**Text segment:**
=== Begin Enclosure ===
STEPHANIE DALEY—Hilary Brougher has come to MIFF four or five times in the past nine years. She brought her first film, a lesbian sci-fi time travel film called The Sticky Fingers of Time, in 1998. Stephanie Daley is just her second film, and it is a significant step up in her filmmaking. Although made for less than a million dollars, this film has a name cast and substantially higher production values than her first film. The themes of this film have come from Brougher’s own life since 1998. She has started a family. Lydie Crane (Tilda Swinton) is a pregnant forensic psychologist evaluating why teenager Stephanie Daley (Amber Tamblyn) seemingly concealed her pregnancy and then killed her premature newborn. Lydie is pregnant after having experienced a stillbirth. The film intersperses scenes from the past events of Stephanie’s life that Lydie wants to evaluate with the current lives of both women. While this is not an abortion movie per se, the young woman’s story does touch on aspects of that debate. Lydie’s story features the emotional roller coaster of pregnancy, particularly when there has been difficulty in having a child or when motherhood will very radically alter one’s life. This film presents some important thought-provoking issues, but it doesn’t try to change anyone’s mind. Brougher both wrote the script (winner of the Waldo Salt Screenwriting Award at the Sundance Film Festival) and directed the film. Brougher has attracted an outstanding cast that includes supporting players Timothy Hutton, Denis O’Hare, and Melissa Leo. Stephanie Daley is a thoughtful drama that should find a solid niche with the arthouse crowd and may attract segments of the mainstream audience. ½

KEEPING MUMThis year’s closing night film was Keeping Mum. With comic genius Rowan Atkinson (Bean), Academy Award nominee Kristin Scott Thomas, and two-time Academy Award-winner Dame Maggie Smith heading the cast, Niall Johnson’s film was filmed entirely in the United Kingdom on the Isle of Man, in Cornwall, and in North Yorkshire. The storyline of how a grandmotherly servant with a penchant for homicide has a positive influence on a dysfunctional family seems as though it couldn’t be anything but a British creation. Yet there is an American genesis for this film as well as a very strong Maine connection to it. Maine novelist and screenwriter Richard Russo shared how the original inspiration for Grace Hawkins (Maggie Smith) was an American woman who murdered and dismembered her husband and his paramour during the 1930s. She had escaped from prison for several years, becoming a maid for a family. After being returned to prison, the woman served out her term in prison only to be released back to the family she had worked for. Musing over what family could find a double-murderess a stabilizing influence, Russo wrote a screenplay setting the story in the Midwest. The script languished for several years until Niall Johnson became intrigued with the story and transposed everything to Britain. We are exceedingly grateful for that because the film seems to fall so naturally into the British tradition of eccentricity, arrogance, and wit. With strong performances by Kristin Scott Thomas and Maggie Smith as well as a more subtle one than we usually see from Rowan Atkinson, this kept the closing night audience—some of whom had seen over thirty films in the previous week—engaged, entertained, and very much amused. This is a minor classic of British comedy that will thrill audiences for decades.
=== End Enclosure ===
**Supplied entries:**
=== Begin Enclosure ===
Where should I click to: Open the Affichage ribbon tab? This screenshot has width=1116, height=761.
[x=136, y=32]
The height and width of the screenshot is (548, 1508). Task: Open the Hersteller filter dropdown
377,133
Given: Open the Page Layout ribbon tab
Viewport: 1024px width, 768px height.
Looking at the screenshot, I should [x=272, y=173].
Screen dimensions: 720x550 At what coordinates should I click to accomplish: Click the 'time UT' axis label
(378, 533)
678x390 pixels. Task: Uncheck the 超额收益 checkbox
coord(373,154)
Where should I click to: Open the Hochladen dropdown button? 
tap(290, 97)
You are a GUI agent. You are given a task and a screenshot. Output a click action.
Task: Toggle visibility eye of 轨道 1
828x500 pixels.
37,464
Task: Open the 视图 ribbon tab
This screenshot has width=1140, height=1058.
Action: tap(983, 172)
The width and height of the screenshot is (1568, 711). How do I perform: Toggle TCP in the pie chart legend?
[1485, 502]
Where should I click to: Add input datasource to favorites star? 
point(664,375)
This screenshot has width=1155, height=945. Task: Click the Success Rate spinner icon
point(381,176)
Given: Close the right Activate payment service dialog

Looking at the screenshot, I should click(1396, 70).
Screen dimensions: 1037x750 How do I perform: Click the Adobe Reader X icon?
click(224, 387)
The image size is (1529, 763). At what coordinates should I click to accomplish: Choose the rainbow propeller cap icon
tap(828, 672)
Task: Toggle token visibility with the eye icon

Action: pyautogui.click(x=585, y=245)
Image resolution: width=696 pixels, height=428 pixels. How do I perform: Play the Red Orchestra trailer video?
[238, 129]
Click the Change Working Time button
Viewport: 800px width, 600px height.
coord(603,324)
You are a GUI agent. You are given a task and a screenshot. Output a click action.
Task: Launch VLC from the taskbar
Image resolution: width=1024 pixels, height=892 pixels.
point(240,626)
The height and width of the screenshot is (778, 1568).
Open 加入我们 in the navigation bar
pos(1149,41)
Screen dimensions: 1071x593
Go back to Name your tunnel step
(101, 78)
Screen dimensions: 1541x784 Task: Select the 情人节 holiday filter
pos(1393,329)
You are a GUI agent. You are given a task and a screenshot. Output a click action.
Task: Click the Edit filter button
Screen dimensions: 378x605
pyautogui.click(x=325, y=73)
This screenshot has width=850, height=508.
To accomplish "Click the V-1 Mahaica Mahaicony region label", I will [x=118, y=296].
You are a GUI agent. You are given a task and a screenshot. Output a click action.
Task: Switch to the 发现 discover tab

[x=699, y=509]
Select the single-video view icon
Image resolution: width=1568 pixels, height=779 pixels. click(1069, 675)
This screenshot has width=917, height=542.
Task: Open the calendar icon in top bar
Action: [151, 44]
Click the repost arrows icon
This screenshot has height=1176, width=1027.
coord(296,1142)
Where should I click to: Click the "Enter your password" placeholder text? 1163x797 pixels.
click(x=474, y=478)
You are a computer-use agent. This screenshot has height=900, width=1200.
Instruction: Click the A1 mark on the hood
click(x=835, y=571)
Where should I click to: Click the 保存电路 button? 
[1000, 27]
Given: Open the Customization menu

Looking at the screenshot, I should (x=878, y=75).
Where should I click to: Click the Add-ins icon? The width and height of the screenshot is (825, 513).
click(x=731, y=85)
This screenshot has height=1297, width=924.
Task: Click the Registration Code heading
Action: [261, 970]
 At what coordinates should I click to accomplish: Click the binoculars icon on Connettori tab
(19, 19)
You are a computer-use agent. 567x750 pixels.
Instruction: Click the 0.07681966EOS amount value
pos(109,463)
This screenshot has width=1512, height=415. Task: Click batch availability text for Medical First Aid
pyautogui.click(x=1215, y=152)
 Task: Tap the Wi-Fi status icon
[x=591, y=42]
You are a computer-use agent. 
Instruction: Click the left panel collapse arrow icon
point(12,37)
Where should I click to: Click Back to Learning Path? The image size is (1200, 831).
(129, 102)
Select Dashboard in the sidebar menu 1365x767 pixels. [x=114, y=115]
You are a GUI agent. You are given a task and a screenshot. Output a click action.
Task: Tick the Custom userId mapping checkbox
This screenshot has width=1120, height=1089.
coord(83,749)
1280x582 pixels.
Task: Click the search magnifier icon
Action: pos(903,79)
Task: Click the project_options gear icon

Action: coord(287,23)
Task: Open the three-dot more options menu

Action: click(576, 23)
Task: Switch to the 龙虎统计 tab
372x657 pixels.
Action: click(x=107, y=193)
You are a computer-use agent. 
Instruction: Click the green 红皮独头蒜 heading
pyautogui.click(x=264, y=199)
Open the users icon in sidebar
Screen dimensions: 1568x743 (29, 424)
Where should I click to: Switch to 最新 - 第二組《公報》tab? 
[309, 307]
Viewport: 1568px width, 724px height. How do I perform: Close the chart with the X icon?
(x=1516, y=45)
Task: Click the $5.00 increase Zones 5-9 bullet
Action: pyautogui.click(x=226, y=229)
=== End Enclosure ===
**Task to complete:** Please decide whether each statement agrees with the film reviews, answering yes or no and quoting the deciding words. 1. Stephanie Daley was made for more than a million dollars. 2. Keeping Mum was filmed entirely in the United Kingdom. 3. Russo's screenplay first set the story in the Midwest.

**Solution to this exercise:**
1. No: "Although made for less than a million dollars"
2. Yes: "filmed entirely in the United Kingdom on the Isle of Man, in Cornwall, and in North Yorkshire"
3. Yes: "Russo wrote a screenplay setting the story in the Midwest"